LAWRENCEVILLE, Ga. (BP) – Olha Soroka, 85, walks through the rooms of her home. She smells the roses from her garden and can hear the laughter from family dinners. She touches and kisses the walls, the ones that witnessed the years of raising children with her husband.
Then she wakes up, and the tears return.
Soroka and her daughter, Svitlana, arrived in Atlanta on June 15 and have since found community at The Lighthouse Church, a Russian-speaking Southern Baptist congregation in Lawrenceville, Ga. The road to get there, though, required much prayer and help from others to escape the siege of their hometown, the Ukrainian port city of Mariupol, after it was besieged by occupying Russian forces.
“Half of our church is Ukrainian and the other half from other areas of the former Soviet Union,” said Pastor Max Lisovskiy, whose family’s Baptist beliefs had placed them under the eye of authorities going back decades. Lisovskiy says it led to his grandfather’s murder in 1937 by the KGB and, ultimately, to his family’s leaving Russia in 2006 as President Vladimir Putin’s power continued to grow.
“We began receiving refugees in April,” he said. “We hear their stories, pray for them and support them however we can.”
While other headlines may have pushed the war in Ukraine away from many Americans’ attention, it’s an inescapable daily discussion point in Lisovskiy’s church.
Soroka and her husband, Volodymyr, moved to Mariupol in 1959, where he found work as a steel worker. They raised two children, a boy and a girl, in the home they built on the edge of the city.
“It was a simple city,” said Soroka, whose husband died many years ago. “Over the last 10-15 years, it grew into a wonderful, modern European city. It was beautiful and people wanted to live here.”
“I remember the happiness,” said her daughter, Svitlana Kuznetsova, 55. “It was my hometown and our house was the center of it. Leaving there was like leaving my heart and soul.”
Soon after Russia invaded Ukraine in February, it became apparent that Mariupol was one of its prime targets.

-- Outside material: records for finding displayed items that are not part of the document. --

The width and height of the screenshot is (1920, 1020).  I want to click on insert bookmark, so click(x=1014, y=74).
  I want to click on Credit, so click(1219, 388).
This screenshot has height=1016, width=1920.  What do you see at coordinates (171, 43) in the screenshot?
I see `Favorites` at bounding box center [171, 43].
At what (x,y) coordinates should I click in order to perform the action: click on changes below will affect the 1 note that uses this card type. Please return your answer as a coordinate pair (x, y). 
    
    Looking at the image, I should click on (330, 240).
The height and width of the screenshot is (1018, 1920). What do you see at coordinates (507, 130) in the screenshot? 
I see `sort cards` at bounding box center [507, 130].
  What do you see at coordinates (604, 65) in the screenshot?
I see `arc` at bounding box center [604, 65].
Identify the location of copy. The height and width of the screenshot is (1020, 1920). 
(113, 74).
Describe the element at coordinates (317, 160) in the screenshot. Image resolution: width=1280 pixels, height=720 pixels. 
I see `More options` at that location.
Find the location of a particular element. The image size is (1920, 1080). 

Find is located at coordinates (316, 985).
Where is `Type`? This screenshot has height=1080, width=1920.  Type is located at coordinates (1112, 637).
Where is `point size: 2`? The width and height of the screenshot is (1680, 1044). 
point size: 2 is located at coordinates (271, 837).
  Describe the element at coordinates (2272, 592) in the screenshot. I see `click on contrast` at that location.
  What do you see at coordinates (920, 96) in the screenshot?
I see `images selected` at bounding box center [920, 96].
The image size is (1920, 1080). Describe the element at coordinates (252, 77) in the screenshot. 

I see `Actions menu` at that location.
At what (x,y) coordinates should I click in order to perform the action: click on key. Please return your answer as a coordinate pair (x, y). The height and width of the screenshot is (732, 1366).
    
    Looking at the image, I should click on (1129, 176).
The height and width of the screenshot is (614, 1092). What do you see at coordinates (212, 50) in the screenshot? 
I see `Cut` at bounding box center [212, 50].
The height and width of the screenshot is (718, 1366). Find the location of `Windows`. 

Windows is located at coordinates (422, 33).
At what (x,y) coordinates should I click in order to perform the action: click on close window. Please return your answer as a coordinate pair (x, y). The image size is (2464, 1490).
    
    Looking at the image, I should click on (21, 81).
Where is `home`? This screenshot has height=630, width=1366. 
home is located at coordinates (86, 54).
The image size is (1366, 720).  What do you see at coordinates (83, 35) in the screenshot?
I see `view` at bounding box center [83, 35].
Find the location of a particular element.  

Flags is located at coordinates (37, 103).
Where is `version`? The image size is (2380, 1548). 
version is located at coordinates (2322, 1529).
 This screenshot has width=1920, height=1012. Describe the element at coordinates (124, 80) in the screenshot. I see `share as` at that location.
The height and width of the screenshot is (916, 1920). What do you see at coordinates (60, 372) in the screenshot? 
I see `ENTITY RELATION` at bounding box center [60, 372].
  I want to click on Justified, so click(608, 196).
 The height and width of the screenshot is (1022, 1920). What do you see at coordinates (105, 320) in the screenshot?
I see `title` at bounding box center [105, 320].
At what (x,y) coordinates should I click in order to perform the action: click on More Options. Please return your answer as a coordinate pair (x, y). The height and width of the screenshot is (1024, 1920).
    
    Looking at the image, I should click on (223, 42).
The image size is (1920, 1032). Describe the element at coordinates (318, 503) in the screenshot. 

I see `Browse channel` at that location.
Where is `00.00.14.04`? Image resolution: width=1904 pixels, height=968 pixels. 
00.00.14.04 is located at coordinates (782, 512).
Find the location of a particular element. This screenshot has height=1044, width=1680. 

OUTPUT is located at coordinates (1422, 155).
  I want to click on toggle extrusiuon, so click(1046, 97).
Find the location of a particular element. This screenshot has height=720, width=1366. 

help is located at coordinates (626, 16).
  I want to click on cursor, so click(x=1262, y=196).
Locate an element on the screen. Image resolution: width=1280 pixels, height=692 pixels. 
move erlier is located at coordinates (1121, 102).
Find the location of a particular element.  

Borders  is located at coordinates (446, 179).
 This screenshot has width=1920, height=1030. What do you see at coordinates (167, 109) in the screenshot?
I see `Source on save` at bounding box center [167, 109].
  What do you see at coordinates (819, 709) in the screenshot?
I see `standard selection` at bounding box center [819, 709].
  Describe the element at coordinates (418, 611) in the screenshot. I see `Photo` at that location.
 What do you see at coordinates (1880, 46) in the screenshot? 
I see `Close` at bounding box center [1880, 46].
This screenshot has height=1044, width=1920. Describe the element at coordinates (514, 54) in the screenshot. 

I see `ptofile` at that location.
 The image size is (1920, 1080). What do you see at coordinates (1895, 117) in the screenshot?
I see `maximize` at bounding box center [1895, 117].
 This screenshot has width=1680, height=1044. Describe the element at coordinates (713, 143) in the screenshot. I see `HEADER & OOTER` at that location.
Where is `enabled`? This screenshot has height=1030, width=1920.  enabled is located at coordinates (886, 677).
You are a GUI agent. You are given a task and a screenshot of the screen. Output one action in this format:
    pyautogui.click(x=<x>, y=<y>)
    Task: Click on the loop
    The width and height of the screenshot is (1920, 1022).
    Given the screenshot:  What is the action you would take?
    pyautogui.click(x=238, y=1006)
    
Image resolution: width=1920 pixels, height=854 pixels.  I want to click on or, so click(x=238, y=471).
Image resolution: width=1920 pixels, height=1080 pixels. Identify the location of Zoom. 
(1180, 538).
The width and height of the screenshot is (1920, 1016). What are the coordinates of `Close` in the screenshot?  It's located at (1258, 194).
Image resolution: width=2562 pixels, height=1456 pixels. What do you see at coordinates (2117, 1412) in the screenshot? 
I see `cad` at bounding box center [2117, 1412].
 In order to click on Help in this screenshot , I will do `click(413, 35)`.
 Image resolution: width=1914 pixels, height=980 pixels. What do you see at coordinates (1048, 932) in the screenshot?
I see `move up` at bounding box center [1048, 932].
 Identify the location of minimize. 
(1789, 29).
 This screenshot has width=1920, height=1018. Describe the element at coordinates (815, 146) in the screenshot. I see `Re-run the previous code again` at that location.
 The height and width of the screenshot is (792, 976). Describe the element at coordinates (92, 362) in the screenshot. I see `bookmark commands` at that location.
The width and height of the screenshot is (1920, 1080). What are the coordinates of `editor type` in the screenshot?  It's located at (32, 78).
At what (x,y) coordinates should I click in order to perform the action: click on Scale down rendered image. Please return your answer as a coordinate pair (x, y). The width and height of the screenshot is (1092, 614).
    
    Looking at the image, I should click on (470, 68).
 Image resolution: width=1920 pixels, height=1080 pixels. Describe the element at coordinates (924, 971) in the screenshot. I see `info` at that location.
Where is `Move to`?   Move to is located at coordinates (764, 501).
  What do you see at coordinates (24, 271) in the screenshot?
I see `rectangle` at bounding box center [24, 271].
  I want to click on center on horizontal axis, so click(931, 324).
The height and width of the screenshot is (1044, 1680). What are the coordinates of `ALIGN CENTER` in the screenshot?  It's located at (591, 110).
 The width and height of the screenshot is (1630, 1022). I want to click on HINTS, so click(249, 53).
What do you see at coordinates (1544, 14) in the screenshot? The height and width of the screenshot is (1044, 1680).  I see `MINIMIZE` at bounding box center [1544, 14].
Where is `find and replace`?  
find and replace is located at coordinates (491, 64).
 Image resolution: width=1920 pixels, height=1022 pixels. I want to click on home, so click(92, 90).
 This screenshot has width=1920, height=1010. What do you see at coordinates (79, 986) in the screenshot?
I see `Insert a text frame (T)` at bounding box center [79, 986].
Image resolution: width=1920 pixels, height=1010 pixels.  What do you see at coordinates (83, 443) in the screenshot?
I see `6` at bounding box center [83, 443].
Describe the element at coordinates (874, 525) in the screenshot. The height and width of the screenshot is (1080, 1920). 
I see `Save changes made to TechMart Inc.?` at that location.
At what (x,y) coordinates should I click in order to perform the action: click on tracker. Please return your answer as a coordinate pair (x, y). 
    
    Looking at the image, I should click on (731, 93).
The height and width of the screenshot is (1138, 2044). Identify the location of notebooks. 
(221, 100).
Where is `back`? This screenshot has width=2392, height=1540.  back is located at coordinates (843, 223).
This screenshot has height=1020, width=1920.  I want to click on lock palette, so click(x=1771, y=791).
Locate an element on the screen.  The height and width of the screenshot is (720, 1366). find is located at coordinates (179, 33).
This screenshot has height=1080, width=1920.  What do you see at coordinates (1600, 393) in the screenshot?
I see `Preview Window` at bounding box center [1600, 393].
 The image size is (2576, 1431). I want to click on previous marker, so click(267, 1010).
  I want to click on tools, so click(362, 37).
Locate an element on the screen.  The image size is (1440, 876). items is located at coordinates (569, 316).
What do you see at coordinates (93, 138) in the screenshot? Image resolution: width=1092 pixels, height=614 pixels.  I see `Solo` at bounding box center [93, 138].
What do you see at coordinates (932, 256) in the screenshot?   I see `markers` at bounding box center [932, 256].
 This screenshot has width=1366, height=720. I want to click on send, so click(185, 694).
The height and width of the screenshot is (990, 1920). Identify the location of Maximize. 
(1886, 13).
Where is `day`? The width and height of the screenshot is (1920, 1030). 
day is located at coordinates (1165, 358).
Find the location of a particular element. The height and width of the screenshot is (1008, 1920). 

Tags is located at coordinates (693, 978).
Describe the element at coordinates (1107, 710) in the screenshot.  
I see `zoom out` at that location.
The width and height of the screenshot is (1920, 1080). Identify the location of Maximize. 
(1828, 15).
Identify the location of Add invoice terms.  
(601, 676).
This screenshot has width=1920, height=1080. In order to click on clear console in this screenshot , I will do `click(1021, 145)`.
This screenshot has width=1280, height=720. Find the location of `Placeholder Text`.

As the bombing drew closer and neighborhoods with no apparent military significance nevertheless became targets, Svitlana insisted her mother and other relatives move to her eighth-floor apartment in the middle of the city. The original plan was to wait three days until things got safer, but that grew into weeks.
The decision to leave saved their lives. Word came that a bomb had destroyed their neighborhood, including the house. Soroka wouldn’t believe it until seeing for herself.